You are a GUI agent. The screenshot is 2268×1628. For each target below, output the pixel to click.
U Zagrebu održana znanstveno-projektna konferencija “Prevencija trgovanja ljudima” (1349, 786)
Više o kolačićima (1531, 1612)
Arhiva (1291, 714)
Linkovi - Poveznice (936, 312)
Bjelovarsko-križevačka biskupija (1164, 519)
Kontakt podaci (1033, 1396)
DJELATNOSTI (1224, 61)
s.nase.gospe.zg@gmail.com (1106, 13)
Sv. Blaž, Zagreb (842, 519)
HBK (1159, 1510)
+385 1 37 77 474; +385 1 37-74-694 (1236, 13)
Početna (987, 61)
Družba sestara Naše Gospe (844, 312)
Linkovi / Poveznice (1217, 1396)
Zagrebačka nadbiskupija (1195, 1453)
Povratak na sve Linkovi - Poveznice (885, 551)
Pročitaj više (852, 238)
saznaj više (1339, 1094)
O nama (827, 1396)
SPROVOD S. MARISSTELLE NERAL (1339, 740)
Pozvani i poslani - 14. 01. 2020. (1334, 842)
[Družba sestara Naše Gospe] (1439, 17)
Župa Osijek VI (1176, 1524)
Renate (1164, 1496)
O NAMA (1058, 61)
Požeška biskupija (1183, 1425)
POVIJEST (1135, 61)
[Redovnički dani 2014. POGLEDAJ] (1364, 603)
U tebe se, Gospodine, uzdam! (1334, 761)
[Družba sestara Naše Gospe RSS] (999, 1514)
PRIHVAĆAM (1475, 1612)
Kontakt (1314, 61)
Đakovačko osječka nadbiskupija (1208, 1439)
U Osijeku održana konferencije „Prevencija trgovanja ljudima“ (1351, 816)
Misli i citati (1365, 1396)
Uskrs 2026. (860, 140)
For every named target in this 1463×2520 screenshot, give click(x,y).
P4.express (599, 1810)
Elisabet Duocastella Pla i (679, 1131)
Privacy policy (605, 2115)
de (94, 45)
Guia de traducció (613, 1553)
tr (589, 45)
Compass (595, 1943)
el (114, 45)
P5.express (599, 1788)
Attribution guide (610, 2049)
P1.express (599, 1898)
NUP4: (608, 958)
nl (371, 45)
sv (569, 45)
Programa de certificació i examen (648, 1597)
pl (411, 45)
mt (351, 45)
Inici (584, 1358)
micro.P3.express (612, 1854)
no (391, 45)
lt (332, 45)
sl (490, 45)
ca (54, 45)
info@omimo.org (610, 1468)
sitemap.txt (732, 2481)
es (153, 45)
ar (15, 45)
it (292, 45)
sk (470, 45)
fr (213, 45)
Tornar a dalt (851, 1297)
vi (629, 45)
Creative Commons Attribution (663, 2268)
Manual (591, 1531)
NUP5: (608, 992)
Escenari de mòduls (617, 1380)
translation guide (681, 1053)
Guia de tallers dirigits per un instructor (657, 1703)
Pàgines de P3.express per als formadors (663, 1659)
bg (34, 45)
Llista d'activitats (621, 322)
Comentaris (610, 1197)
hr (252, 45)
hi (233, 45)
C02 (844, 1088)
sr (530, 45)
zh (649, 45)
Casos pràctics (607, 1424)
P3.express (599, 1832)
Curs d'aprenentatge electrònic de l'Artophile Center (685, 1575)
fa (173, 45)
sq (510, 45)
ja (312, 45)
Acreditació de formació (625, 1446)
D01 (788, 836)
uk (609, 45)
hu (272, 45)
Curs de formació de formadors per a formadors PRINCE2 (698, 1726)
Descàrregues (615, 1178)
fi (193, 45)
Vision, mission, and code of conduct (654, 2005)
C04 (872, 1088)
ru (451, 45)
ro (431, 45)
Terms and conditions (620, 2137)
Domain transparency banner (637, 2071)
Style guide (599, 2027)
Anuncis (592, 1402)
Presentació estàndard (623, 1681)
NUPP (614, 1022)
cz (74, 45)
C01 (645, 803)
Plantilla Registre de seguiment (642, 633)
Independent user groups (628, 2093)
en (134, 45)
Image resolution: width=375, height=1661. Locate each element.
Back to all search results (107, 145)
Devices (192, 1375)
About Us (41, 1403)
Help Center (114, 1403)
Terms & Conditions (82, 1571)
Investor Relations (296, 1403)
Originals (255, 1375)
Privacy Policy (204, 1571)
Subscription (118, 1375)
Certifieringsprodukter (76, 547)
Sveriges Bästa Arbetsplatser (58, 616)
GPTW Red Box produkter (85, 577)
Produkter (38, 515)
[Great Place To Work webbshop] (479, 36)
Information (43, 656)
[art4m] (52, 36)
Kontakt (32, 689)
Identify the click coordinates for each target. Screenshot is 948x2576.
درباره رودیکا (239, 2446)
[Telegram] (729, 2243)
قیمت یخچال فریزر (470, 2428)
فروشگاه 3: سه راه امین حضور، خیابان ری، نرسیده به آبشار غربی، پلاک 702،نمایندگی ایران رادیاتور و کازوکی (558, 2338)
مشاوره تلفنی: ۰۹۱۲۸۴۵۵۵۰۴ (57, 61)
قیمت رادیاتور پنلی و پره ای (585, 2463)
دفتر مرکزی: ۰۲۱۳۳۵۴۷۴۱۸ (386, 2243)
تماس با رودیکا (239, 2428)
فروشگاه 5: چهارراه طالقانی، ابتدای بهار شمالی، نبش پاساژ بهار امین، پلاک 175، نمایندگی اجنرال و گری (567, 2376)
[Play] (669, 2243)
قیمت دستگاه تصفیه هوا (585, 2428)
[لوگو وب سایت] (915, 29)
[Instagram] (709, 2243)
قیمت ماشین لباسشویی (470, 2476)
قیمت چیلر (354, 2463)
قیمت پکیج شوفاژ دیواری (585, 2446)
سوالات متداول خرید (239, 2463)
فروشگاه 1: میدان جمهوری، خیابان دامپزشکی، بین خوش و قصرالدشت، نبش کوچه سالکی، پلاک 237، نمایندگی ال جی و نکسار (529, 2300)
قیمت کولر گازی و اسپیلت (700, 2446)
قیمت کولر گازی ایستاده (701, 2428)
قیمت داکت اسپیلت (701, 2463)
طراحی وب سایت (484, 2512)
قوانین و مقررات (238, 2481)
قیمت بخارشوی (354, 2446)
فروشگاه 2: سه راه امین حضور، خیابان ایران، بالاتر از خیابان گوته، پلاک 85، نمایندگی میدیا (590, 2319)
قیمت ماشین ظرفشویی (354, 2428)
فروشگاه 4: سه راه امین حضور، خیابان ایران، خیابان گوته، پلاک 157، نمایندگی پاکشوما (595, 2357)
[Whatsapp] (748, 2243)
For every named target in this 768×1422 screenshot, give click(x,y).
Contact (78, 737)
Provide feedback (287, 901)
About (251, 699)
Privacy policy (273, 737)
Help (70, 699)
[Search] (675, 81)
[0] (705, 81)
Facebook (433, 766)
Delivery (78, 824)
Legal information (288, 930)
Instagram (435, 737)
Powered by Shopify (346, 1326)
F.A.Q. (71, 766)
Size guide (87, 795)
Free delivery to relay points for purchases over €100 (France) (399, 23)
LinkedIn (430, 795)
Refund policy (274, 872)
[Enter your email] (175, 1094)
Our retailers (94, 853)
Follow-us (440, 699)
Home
= = = =
▶ **WORK INSTRUCTIONS**: Starting at the line that contains "Privacy policy (273, 737)" and ending at the last line of the data, repeat each line exactly; include nothing else.

▶ **TASK ANSWER**:
Privacy policy (273, 737)
Help (70, 699)
[Search] (675, 81)
[0] (705, 81)
Facebook (433, 766)
Delivery (78, 824)
Legal information (288, 930)
Instagram (435, 737)
Powered by Shopify (346, 1326)
F.A.Q. (71, 766)
Size guide (87, 795)
Free delivery to relay points for purchases over €100 (France) (399, 23)
LinkedIn (430, 795)
Refund policy (274, 872)
[Enter your email] (175, 1094)
Our retailers (94, 853)
Follow-us (440, 699)
Home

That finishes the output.